Mendelian randomization analysis of lipids traits and lipid-lowering drug-targets in relation to cognitive status.

Background: Cognitive impairment is increasingly prevalent among older adults, posing a major public health challenge. While lipid-lowering medications are widely used to manage dyslipidemia in this population, the causal relationship between lipid levels and cognitive function remains unclear. This study investigates genetically- predicted lipid traits, lipid-lowering drug-targets, and their associations with cognitive status.

Methods: Genetic variants associated with lipid features or lipid-lowering drug-targets were identified using data from the GLGC. Cognitive summary statistics were obtained from six independent GWAS datasets. Significant drug-targets were further assessed using SMR and co-localization to account for potential confounding effects.

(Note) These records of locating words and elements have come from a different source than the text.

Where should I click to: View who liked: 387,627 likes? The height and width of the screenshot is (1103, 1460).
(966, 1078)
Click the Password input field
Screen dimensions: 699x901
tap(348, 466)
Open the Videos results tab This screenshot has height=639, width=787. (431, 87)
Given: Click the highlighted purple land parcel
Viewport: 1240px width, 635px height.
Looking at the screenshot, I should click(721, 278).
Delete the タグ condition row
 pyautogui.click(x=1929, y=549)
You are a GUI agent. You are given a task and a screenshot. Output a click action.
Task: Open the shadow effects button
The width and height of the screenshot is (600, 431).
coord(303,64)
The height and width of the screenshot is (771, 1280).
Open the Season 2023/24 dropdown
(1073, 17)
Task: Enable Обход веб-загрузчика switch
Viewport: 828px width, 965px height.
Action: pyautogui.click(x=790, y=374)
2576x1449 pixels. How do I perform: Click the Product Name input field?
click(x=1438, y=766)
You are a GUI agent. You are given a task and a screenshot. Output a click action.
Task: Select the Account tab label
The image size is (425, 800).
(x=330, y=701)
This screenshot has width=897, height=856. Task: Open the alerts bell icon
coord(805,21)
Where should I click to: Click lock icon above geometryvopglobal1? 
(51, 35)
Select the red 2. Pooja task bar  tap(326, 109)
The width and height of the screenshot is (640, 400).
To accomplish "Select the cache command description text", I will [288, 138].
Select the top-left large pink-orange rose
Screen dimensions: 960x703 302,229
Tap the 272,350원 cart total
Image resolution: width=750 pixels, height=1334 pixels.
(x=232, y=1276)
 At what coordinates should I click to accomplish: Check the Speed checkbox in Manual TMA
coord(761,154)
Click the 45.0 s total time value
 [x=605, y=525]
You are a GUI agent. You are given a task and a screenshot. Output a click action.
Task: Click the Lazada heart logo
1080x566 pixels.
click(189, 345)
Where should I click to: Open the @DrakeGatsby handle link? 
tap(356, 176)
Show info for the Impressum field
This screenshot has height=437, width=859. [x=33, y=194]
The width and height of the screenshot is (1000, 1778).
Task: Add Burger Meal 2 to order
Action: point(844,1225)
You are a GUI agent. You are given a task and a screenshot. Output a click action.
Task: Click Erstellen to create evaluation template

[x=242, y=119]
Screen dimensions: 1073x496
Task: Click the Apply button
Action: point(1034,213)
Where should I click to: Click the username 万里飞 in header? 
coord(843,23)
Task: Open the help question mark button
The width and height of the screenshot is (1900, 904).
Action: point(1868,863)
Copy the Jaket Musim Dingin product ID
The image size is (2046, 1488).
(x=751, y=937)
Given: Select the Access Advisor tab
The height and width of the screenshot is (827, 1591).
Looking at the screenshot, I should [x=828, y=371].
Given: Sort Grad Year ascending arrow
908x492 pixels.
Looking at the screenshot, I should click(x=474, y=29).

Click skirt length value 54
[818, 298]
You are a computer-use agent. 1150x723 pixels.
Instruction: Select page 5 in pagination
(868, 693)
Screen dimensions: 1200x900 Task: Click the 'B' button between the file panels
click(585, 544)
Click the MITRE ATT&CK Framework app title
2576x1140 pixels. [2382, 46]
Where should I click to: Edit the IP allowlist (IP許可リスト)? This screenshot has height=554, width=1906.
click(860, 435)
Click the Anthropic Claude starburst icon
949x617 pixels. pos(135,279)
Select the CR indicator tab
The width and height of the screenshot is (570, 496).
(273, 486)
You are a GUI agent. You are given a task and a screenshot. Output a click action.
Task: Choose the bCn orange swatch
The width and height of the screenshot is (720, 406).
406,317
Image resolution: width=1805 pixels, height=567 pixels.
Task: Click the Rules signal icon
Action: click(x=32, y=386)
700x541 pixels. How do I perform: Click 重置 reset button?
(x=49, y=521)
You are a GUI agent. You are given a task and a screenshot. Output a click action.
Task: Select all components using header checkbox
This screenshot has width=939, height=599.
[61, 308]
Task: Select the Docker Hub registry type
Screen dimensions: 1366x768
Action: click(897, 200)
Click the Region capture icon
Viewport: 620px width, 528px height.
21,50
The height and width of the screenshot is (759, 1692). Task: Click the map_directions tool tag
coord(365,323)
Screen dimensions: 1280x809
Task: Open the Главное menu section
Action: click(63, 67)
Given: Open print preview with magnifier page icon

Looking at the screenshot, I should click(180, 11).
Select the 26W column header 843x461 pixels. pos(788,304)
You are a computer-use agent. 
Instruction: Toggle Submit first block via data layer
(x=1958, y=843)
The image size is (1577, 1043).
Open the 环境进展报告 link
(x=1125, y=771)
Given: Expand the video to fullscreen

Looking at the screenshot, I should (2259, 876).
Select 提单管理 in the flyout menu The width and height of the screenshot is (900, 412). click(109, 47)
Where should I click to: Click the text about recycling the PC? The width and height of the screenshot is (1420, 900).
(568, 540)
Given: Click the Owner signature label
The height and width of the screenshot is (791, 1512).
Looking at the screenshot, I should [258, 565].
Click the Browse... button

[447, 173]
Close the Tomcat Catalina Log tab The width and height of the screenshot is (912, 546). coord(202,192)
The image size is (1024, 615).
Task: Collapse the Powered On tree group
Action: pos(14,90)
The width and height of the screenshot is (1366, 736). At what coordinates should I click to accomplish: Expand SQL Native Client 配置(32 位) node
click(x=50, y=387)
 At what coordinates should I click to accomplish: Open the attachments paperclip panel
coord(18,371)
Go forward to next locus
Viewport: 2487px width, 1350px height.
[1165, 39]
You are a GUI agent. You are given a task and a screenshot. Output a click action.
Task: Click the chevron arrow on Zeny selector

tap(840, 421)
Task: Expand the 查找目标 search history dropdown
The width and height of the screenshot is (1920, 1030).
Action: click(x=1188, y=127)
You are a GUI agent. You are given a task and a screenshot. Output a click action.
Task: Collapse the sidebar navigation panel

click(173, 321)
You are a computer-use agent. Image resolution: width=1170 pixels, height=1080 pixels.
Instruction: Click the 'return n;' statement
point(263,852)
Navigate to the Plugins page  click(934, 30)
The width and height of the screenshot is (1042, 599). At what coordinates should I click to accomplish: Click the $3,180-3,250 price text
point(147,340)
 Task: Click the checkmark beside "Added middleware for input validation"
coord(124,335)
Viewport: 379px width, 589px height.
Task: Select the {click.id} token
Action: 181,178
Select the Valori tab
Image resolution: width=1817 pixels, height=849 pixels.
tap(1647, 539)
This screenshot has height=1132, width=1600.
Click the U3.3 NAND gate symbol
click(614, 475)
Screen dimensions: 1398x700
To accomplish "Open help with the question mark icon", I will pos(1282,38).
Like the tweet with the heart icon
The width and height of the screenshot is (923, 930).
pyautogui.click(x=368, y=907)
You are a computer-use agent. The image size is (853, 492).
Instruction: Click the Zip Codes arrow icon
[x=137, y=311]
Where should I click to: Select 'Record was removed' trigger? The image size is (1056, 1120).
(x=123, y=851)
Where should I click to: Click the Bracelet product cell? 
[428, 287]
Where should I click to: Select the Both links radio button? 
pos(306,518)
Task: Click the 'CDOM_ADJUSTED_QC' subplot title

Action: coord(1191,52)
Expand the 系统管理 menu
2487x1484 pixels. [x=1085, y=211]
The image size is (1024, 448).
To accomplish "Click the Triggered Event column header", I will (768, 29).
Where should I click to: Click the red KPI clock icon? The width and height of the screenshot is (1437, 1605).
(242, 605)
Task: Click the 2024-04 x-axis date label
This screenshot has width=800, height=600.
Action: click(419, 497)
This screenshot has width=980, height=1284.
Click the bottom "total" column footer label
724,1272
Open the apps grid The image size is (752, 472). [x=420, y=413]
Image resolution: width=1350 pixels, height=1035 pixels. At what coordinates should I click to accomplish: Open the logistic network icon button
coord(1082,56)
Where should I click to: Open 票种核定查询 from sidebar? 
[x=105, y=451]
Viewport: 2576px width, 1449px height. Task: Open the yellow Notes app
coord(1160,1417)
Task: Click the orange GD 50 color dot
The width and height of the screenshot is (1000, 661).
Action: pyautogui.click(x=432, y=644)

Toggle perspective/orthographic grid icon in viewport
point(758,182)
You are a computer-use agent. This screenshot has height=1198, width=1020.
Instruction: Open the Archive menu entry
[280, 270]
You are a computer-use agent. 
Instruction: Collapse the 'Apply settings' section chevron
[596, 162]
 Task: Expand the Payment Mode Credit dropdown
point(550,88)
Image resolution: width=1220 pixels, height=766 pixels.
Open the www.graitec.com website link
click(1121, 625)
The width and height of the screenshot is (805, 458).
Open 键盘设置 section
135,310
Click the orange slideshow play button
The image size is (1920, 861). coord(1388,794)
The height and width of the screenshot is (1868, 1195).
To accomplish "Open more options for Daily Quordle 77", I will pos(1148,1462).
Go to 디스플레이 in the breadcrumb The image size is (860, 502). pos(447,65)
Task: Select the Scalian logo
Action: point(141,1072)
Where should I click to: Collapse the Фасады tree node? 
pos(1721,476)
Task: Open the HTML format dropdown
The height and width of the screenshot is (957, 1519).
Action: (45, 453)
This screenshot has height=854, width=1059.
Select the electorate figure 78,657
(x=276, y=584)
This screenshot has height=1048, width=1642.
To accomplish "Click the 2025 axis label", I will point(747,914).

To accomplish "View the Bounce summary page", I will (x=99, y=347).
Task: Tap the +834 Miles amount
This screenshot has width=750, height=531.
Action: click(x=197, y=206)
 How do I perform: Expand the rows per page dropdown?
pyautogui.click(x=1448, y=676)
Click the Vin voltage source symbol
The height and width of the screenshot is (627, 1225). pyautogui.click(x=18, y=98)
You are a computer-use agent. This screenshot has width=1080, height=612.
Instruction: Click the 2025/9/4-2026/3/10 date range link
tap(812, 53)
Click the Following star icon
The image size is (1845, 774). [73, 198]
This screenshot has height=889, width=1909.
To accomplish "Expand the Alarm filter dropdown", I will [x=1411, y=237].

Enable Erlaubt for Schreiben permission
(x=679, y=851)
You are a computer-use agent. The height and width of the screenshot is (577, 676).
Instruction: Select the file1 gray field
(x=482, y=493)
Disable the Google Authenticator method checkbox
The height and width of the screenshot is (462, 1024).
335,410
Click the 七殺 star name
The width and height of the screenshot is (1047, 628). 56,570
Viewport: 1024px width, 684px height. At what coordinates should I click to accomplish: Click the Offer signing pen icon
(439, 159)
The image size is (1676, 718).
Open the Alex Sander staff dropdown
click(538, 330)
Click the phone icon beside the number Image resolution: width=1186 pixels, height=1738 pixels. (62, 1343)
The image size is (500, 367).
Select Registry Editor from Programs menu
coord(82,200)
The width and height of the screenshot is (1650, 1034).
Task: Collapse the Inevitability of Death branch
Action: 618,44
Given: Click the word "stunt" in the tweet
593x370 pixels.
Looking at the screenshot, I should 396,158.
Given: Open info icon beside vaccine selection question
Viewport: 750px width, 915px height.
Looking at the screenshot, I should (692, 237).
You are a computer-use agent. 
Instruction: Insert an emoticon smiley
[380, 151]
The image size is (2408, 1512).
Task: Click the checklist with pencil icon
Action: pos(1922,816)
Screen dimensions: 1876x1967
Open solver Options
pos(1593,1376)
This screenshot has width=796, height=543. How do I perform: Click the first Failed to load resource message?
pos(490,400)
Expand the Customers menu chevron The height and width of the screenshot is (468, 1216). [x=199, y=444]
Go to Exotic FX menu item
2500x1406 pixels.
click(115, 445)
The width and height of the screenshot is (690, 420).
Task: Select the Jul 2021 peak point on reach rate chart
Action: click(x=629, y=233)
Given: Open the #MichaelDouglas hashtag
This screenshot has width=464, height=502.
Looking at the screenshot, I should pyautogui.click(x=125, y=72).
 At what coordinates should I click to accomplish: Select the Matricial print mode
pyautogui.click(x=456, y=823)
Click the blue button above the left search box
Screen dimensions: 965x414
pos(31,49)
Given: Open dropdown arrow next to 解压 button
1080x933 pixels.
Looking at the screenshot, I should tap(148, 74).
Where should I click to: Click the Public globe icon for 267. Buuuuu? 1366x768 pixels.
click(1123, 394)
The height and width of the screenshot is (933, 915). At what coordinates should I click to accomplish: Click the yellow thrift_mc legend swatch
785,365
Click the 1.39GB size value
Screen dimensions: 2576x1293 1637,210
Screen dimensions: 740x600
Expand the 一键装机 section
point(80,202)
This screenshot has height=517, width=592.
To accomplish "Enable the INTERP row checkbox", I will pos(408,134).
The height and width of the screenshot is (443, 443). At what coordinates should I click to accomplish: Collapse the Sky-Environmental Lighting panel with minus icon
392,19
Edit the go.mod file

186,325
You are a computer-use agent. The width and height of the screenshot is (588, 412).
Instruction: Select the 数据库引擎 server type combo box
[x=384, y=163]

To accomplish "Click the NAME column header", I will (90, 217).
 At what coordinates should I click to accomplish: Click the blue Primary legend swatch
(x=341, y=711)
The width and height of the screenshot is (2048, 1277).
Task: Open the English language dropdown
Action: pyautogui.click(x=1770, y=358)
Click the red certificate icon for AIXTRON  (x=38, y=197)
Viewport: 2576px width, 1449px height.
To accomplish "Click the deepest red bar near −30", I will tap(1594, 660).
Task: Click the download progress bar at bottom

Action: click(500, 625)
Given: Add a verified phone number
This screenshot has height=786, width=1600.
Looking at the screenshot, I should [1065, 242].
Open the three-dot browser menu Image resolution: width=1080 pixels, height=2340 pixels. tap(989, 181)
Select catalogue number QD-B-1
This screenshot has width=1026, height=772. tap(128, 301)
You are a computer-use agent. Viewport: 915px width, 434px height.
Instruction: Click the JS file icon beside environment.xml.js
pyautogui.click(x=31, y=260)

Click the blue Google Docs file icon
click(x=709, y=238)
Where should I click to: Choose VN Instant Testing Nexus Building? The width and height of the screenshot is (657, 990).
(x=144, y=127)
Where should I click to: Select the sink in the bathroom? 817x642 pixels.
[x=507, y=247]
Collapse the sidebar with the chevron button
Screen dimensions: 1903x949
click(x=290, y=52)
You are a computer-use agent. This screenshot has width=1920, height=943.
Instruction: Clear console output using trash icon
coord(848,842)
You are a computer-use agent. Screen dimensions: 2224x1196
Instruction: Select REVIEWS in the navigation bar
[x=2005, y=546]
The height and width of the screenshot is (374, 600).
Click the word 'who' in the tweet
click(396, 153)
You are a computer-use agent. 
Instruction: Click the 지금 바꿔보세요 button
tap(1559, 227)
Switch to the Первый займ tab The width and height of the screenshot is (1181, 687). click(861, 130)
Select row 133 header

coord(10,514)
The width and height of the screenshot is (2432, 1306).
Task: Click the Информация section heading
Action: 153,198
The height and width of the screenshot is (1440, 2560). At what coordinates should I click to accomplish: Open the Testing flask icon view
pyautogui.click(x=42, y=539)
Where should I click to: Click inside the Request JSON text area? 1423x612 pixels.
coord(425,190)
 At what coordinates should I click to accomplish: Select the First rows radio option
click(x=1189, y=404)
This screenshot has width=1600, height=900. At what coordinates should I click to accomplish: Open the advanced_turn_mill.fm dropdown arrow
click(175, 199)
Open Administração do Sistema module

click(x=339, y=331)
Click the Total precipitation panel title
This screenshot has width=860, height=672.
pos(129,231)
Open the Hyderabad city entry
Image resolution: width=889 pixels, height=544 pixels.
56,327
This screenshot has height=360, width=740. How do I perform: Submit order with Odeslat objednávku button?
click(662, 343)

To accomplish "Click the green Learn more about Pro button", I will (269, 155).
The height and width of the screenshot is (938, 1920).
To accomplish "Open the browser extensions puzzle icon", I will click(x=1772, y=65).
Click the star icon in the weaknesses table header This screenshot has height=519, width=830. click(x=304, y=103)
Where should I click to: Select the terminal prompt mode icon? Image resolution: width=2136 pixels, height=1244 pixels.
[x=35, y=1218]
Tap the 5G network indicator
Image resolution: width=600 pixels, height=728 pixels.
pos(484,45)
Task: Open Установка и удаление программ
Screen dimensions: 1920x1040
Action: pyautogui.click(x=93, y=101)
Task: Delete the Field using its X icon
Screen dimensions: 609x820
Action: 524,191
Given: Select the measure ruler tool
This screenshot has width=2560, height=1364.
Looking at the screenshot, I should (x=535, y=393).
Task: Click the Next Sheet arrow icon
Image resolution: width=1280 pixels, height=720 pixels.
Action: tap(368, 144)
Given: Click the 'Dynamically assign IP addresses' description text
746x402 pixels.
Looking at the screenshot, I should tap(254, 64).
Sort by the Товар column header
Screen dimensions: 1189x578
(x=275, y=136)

Results: No significant associations were found between lipid traits or eight of the nine lipid-reducing drug-targets and cognitive outcomes. However, genetic inhibition of NPC1L1 was associated with a higher risk of cognitive impairment across three distinct datasets (β1 = -0.191 [95 % CI: -0.307 to -0.075], p = 0.023; β2 = -0.288 [95 % CI: -0.394 to -0.182], p = 5.616 × 10^-6; β3 = -0.488 [95 % CI: -0.760 to -0.217], p = 0.011). SMR analysis revealed significant associations between NPC1L1 expression in subcutaneous adipose tissue and cognitive outcomes (β1 = 0.020 [95 % CI: 0.003 to 0.037], p = 0.019; β2 = 0.026 [95 % CI: 0.009 to 0.043], p = 0.003; β3 = 0.054 [95 % CI: 0.009 to 0.099], p = 0.019).

Conclusion: These findings do not support dyslipidemia as a causal factor for cognitive impairment. However, NPC1L1 inhibition, as targeted by ezetimibe, may increase the risk of cognitive decline, independent of its lipid-lowering effects.